The use of the protection quantity effective dose as a risk metric is a recurring topic of discussion in the scientific community. The limits of such a radiation index are well known. For instance, effective dose was not originally defined for the estimation of personal risk and does not consider age and sex factors. However, it is a metric that allows the comparison of different modalities and procedures in terms of radiation burden. In this scenario, the ICRP Task Group 79 is working on a report to provide guidance on when the quantity effective dose can be used [18] claiming that “the use of effective dose for patient exposures is problematic particularly when it is used to assess risk in specific individuals, including children. However, effective dose may be a useful tool for comparisons of, for example, different diagnostic examinations and interventional procedures, the use of different technologies for the same medical examinations, and the use of similar technologies and procedures in different hospitals and countries.” The relative effective dose (EDr) introduced in this study showed the best agreement with the risk characterization depicted using risk index, namely the closest metric to the actual patient risk. EDr can offer a new approach in the use of effective dose as a risk quantity extending its sensitivity to also include age and sex factors while maintaining the established prevalence and usefulness of the concept.

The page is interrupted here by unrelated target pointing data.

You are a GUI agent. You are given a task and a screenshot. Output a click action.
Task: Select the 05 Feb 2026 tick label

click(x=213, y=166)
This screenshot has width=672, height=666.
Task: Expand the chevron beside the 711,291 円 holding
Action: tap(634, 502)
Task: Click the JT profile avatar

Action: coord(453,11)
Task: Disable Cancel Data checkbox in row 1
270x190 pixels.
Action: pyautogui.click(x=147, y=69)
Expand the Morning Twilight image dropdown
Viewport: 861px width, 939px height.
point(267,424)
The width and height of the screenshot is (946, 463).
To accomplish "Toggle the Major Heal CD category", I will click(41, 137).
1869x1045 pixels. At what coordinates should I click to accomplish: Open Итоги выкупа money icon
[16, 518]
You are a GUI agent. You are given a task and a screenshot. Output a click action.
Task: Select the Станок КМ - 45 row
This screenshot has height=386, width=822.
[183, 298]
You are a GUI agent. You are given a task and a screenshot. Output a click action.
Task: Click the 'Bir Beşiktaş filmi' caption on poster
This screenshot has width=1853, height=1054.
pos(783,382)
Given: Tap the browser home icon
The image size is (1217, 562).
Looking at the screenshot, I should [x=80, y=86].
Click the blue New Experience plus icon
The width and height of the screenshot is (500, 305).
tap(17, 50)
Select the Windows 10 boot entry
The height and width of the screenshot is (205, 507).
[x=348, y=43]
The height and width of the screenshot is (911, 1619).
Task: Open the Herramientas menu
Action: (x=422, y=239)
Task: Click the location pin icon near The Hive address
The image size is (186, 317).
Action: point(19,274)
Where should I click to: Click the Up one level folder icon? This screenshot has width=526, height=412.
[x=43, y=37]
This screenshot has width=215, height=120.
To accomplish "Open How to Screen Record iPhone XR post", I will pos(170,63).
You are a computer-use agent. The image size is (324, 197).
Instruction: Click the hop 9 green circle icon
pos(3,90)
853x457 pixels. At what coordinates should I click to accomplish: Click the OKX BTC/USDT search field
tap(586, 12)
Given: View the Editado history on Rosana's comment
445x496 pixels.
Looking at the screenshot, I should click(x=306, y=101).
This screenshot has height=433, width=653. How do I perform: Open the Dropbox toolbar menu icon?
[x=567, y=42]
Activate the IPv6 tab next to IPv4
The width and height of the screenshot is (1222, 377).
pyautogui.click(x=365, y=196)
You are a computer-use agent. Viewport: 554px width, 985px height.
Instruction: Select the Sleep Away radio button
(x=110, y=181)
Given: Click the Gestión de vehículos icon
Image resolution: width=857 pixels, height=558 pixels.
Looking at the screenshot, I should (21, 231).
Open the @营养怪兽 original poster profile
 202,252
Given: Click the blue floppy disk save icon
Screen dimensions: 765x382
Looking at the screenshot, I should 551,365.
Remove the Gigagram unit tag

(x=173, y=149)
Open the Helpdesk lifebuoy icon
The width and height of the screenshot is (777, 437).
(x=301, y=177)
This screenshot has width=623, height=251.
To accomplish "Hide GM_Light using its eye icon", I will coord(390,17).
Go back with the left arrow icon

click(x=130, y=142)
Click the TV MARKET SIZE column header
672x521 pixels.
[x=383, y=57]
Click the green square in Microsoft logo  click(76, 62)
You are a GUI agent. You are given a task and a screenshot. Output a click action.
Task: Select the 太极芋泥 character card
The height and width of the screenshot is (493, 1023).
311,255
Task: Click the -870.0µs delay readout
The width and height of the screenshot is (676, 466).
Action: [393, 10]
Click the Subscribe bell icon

This study was limited to only two clinical protocols and one scanner model. Future studies can investigate the described comparisons for a wider range of clinical operations and scanner models. Also, the patient cohorts only included adult subjects; the methodology can be extended to pediatric practice. Furthermore, for each metric, the data distribution is not uniform with only a few reported cases (Figs. 1 and 2) showing high values in the y-axes. Such outlier data can affect the linear regression results; in this study, we did not exclude any values. Moreover, like all dosimetric studies in real CT populations, the scanning range can affect the estimation of dose quantities and introduce a systematic source of variability. In this study, we used a previously validated approach that considered the actual scanned area to calculate doses to 25 organs in male and 26 organs in female patients [11, 12]. The presented data can enable the systematic study of dose and patient size to improve consistency and reduce variability in clinical operations [23]. Lastly, it is important to emphasize that, whereas the characterization of risk is a critical aspect of justification and optimization and is a focus of the present study, for a comprehensive radiological procedure evaluation, the induced benefits should be considered as well [5, 22]. The implementation of automated techniques to measure CT image quality in vivo and in patient populations will enable the simultaneous assessment of radiation burden and image quality to put them in balance to achieve consistent and optimized imaging [26,27,28].

Conclusions

This study showed how radiation risk characterization in CT populations is strongly affected by the surrogate used to describe it. When making decisions pertaining to clinical practice and optimization, healthcare professionals should exercise care in ascribing an implicit risk to factors that do not closely reflect risk.